Pulling out a chair and waving his hand in welcome, Nigel Brown is the quintessential gentleman. Quietly gracious, his grey-blue eyes sparkle with humour, but from the moment he begins speaking, it’s clear this is a man who takes his mission—and his coffee—seriously.
“They have the best Americano in town,” he says of the very Italian Gio Bean Espresso on Water Street in Kelowna. A regular at the roast, Nigel begins many of his morning meetings here. On the agenda these days? The newly proven benefits of the old-fashioned sing-a-long.
Recently awarded the Queen Elizabeth II Diamond Jubilee Medal for his work with the Make-A-Wish Foundation in Vancouver, the determined do-gooder is putting his expertise into action as executive director of the Kelowna Silver Song Club (SSC).
“The research coming out of England is incredible,” Nigel explains, referring to Canterbury Christ Church University studies showing that seniors who sing together, heal together. Prone to ailing health, falls, depression and loneliness, older participants in community based music activities are thriving. They report more joy, less stress, an increased sense of belonging, not to mention better memory, fewer doctors’ visits, better motor skills, fewer medications, and an overall improvement in physical and mental health.
Such research led Nigel’s brother, Stuart, a high level opera singer, to initiate the Sing For Your Life Foundation in 2005, resulting in the establishment of some 60 Silver Song Clubs in the southeast of England.
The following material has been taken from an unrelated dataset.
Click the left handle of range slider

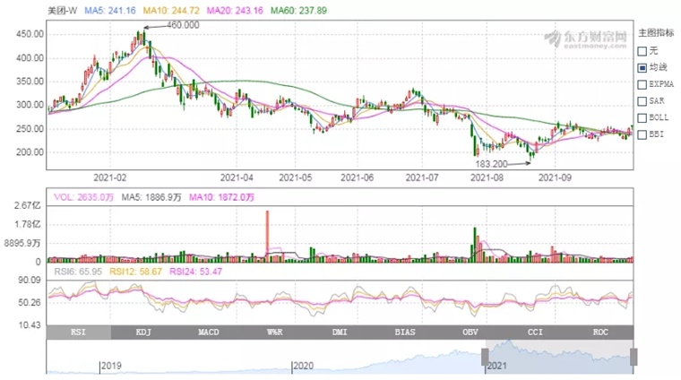485,357
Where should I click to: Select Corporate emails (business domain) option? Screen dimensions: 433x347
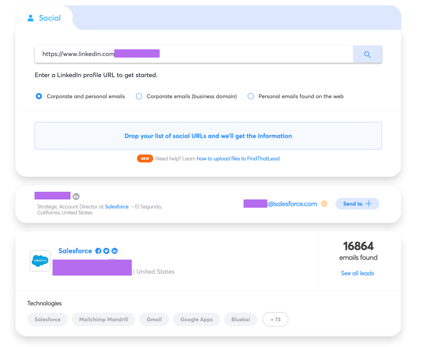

Inspired by his brother’s success and excited about the benefits to participants, Nigel got to work. With support from the Central Okanagan Foundation, he launched a pilot project in West Kelowna in 2011, the first of its kind in Canada. Along with his partner in life and enterprise, communications consultant Jill Hilderman, the couple ran six monthly sessions, open to individuals 65 years and older.
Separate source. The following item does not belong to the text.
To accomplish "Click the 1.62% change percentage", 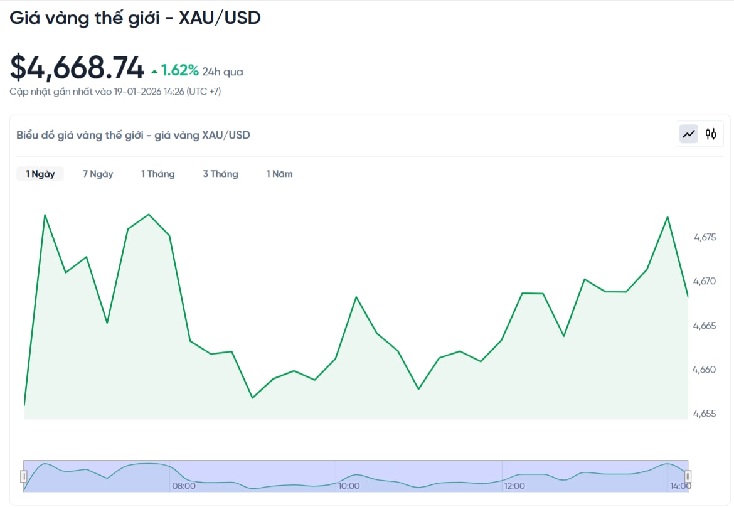I will pos(180,71).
Seniors sang, snacked and socialized, free of charge. “When the participants first arrived, their mood was a little low,” says Nigel. “As they sang, their mood greatly improved. They felt like better people.”
The project was so popular, the positive outcomes so convincing, the couple secured federal funding from the New Horizons Seniors’ Program, allowing for two more Okanagan-based clubs to warm up their voices.
“If we can ward off depression and dementia, we can change people’s life experience,” says Nigel.
Further funding is his biggest obstacle. While trusts in England support Sing For Your Life, Nigel says it’s an uphill climb here in Canada. “The programming is only as effective as the number of times it’s used. We’d like to offer it weekly or even biweekly, but we don’t have the means right now.” He’s hopeful word will get out and a harmonizing of financial resources and eager participants will result. “We’re determined to do things in a credible way. We’re nonprofit but we’ve built a legitimate board of six members. Jill and I put in more time than we’d ever be paid for, but seeing those happy faces makes it all worthwhile.”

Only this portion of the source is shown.